# Do 30-bolt BBS lips fit Speedlines?



## Zpede (Sep 16, 2008)

What is the PCD (of the 30-bolt pattern) and inner diameter for the 16" BBS RM/RS outer lips?
I'm looking for outer lips for my 16" Speedline Mistrals and they seem to be too hard to find. The lips have 30 bolts like the ones of BBS. And I also have read, that some BBS/Speedline lips and barrels are interchangeable. So I'm wondering, if the BBS RM/RS lips would fit my wheels too. 
-Zpede


----------



## Zpede (Sep 16, 2008)

*Re: Do 30-bolt BBS lips fit Speedlines? (Zpede)*

Let's try yhis with some illustration. I'm trying to get the following measurements for 30-bolt 16" BBS RM/RS wheels to check the compatibility: 
A) PCD (pitch circle diameter, Lochkreisdurchmesser in mm in the picture) for the bolt pattern, a measurement from center of the bolt hole to the center of the bolt hole on the opposite side
B) the inner diameter of the lip (Innendurchmesser in mm in the pic)
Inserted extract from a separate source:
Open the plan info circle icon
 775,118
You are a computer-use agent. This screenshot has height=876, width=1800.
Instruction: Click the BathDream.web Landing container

I haven't found those measurements anywhere, so if anyone has those lips availabale/measurable, please let me know. Thanks in advance!
-Zpede


----------



## bigdaddydave (Jan 13, 2003)

*Re: Do 30-bolt BBS lips fit Speedlines? (Zpede)*


----------



## running-on-vegetableoil (Apr 21, 2007)

*Re: Do 30-bolt BBS lips fit Speedlines? (bigdaddydave)*

what you are looking for is rs 033 lips.


----------